Best For: Large enterprises handling complex datasets in industries like automotive and healthcare.

Pricing: Custom pricing based on project size and data complexity.

G2 Review: Alegion is praised for its ability to handle complex datasets with high accuracy, though some users mention that the platform can be costly for smaller projects.

You can read the full review here.

10. Playment

Playment is a comprehensive data annotation platform that offers auto-labeling features and a range of annotation tools.

Playment is a data annotation platform designed for industries such as autonomous vehicles, robotics, and e-commerce. It offers AI-assisted labeling tools for 2D and 3D data and provides human-in-the-loop features to ensure high-quality annotations.

Top Features:

 • AI-assisted labeling for 2D and 3D data

 • Workflow automation for large-scale projects

 • Human-in-the-loop for quality control

 • Supports industries like robotics and autonomous vehicles

 • Real-time feedback and project management

Pros:

 • Strong automation for 2D and 3D data

 • Ideal for large-scale projects in specific industries

 • Scalable and efficient

Cons:

 • Expensive for smaller teams

 • Focused mainly on specific industries

Best For: Large teams working on autonomous vehicles, robotics, and other AI-driven projects that require complex data labeling.

Pricing: Custom pricing based on project size.

G2 Review: Playment is praised for its automation and efficiency in handling complex datasets, though some users mention that its focus on specific industries may limit its appeal to a broader audience.

You can check the full review here.

Conclusion

So, these are some of the most advanced and powerful auto annotation and labeling features, which can help you label your data faster and more accurately.
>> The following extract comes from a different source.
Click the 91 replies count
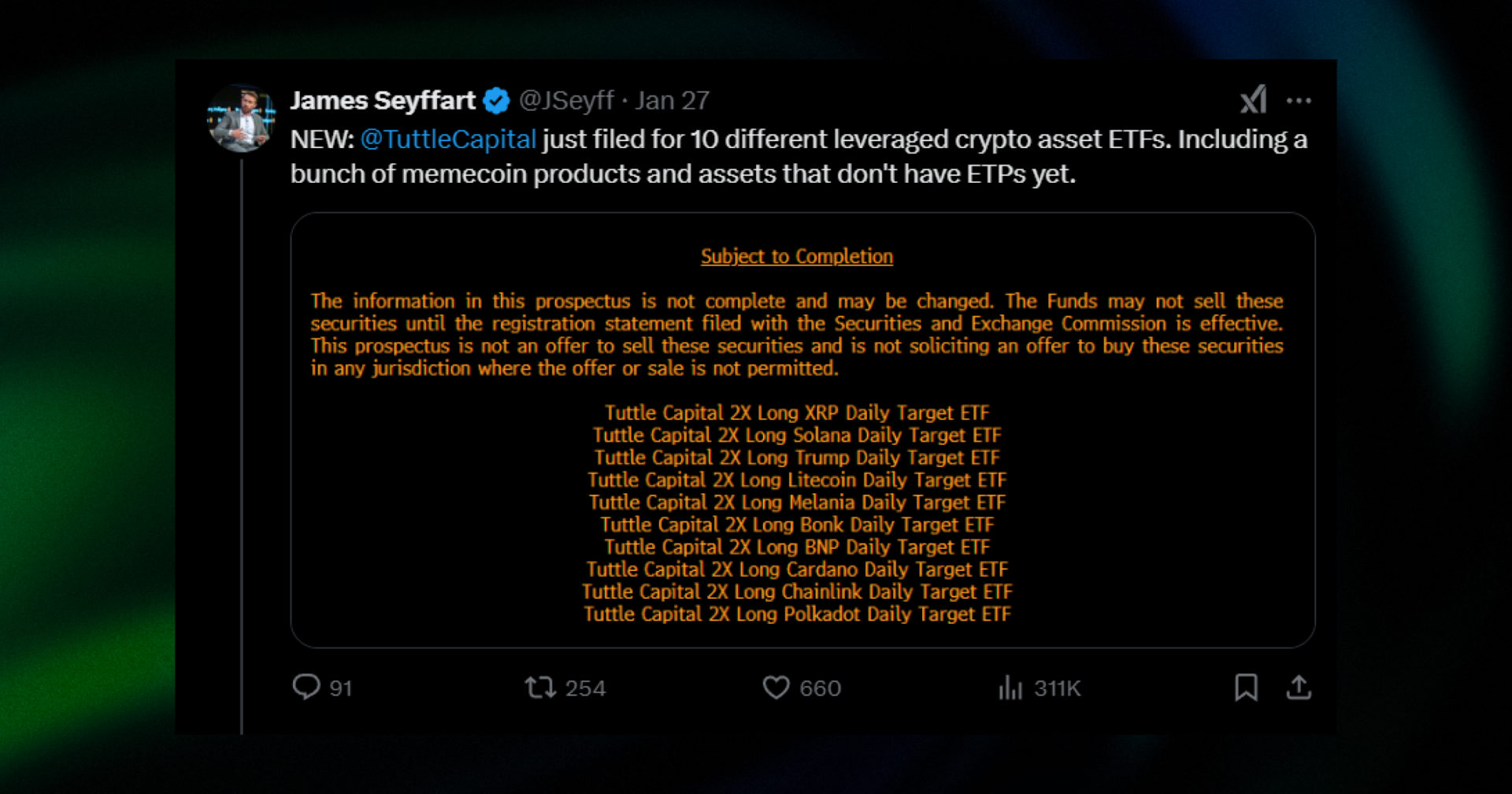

While each platform has unique features and strengths, they all provide excellent solutions for data annotation tasks.

Ultimately, the choice of which platform to use will depend on your specific requirements and budget.

It is essential to evaluate the different options carefully and choose a platform that best suits your needs.

With the right data annotation platform and auto-labeling features, you can streamline your machine-learning projects and achieve faster, more accurate results. Read our other listicles:

1. Top 10 Best Video Annotation & Labeling Tools
2. Top 10 Best Image Labeling & Annotation Tools

FAQs

  1. What is auto-labeling in a data annotation platform?

Auto-labeling, also known as automatic labeling or assisted labeling, is a feature in data annotation platforms that utilizes machine learning algorithms to automatically generate annotations for certain types of data, reducing the need for manual labeling by humans.

2. How does auto-labeling work?

Auto-labeling algorithms analyze existing labeled data to learn patterns and correlations.

Once trained, the algorithms can apply these learned patterns to new, unlabeled data, generating predictions or annotations based on their understanding.

3. What are the benefits of using an annotation platform with auto-labeling?

Using an annotation platform with auto-labeling can significantly speed up the data labeling process, reduce costs, and improve consistency in annotations.

It allows human annotators to focus on more complex or ambiguous cases, while repetitive or straightforward annotations can be automated.

4. What factors to consider when choosing the best data annotation platform with auto-labeling?

When selecting an annotation platform with auto-labeling, consider factors such as the platform's accuracy in auto-labeling, the types of data it supports, ease of integration into your existing workflow, scalability, security features, and the overall cost of the platform.

5. Is data privacy a concern with auto-labeling?

Yes, data privacy is a critical consideration when using auto-labeling features. Ensure that the platform complies with relevant data protection regulations and has measures in place to safeguard sensitive data.